If we were to look past the standard depressing moments that the e-hunt can bring, i.e. that moment when you realize you’ve been perusing picture after picture for an hour; or when someone e-flirts with you for the second time…despite the fact that they already e-flirted (and failed) over a month ago and forgot; or when you e-flirt with someone and then realize that you already e-flirted (and failed) over a month ago and forgot. We can and should acknowledge that many people can and do really find what they’re looking for online.
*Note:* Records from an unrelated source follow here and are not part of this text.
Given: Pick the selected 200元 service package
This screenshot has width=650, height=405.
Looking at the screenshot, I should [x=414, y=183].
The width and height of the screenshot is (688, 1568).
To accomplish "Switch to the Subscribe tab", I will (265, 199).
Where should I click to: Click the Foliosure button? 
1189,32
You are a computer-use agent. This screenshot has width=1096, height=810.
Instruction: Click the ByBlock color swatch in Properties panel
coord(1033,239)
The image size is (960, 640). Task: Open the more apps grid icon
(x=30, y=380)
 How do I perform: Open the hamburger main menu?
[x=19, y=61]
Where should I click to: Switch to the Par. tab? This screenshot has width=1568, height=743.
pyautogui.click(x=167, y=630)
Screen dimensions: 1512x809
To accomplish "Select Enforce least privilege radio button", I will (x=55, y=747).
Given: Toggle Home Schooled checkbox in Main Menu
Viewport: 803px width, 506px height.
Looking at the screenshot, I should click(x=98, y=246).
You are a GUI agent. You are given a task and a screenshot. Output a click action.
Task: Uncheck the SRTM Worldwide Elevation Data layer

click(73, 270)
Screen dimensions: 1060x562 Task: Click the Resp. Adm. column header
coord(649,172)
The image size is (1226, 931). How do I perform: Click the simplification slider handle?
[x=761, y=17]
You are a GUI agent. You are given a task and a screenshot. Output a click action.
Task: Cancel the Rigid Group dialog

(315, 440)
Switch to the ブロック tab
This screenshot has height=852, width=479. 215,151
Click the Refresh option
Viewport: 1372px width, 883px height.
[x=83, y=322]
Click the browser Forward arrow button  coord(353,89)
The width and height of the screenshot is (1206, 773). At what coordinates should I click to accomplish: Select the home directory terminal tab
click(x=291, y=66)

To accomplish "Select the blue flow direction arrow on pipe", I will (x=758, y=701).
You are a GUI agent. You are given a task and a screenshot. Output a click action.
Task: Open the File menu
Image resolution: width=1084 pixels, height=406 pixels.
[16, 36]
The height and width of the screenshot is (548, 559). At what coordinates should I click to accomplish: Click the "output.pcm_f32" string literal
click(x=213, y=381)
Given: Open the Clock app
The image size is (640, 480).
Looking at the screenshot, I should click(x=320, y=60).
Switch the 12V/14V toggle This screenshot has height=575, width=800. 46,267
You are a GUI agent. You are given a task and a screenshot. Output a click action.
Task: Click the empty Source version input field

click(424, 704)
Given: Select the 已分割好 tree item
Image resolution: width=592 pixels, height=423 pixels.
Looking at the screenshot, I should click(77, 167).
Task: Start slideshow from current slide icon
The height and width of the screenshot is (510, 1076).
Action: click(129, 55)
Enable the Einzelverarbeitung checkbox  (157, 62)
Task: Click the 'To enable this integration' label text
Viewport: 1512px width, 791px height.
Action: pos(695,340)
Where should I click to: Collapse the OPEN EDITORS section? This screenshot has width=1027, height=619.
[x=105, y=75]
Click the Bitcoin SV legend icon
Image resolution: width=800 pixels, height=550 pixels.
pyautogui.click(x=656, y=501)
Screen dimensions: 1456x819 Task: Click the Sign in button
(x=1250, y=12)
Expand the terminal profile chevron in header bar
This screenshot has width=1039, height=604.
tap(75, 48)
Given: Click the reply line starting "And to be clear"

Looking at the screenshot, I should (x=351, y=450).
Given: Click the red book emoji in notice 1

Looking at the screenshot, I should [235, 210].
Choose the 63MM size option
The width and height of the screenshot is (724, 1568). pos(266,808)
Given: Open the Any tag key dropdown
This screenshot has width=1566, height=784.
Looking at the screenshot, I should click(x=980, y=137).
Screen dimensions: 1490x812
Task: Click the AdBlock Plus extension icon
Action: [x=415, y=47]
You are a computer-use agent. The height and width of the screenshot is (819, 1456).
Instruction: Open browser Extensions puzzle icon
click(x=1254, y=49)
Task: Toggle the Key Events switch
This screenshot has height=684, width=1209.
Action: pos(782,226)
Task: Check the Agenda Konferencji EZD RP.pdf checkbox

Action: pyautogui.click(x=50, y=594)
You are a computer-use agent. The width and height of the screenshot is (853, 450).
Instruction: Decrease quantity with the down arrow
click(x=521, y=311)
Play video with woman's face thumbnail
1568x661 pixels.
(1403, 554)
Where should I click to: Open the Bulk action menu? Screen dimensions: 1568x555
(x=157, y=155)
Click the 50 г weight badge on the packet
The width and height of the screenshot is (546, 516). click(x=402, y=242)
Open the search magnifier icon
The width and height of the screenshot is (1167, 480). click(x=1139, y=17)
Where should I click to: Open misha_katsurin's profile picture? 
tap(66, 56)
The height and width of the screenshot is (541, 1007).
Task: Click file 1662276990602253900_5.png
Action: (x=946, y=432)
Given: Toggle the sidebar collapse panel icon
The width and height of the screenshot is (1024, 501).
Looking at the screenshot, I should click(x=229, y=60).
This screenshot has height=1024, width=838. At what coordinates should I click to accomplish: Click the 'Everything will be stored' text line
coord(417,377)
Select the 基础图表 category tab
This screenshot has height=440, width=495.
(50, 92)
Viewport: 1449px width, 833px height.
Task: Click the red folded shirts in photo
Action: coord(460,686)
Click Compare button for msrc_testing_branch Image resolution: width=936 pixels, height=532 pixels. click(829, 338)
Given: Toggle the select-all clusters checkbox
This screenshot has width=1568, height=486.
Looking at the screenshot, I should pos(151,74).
And, well…sometimes it’s a nice feeling to log on and find a number of anonymous compliments.

Last time I logged onto Manhunt (what I seriously believe to be one of the most honest e-portrayals of “What I’m looking for” – nowhere else do people feel compelled to say in the most blunt fashion what they find attractive [and unattractive]), I counted: 250 out of 340 profiles online in the western area of Manhattan listed “masculine” or “str8 acting” as a requirement for potential hookups. A requirement! Some even dared to publicly interweave race with gender: “sorry, no asns…not looking for girls..haha.”

I find it very difficult to believe gay guys who claim they don’t think gender prejudice exists within the gay community. It’s one thing to acknowledge that it’s there and they don’t care, but it’s another to say that it just doesn’t exist. Shouldn’t we be responsible for what qualities we’re attracted to? Flamers should be valued just as highly as butch guys. Something has to be done.

So my brain was swirling with all these frustrated thoughts the other night, as I was wasting time skimming countless profiles and deciding which ones I wanted to click for more pictures. One caught my eye: muscular shot of a headless torso with a bulging bicep in clear view; his personal ad finished, “Femme need not apply.” Before I had enough time to blink, the mouse had clicked.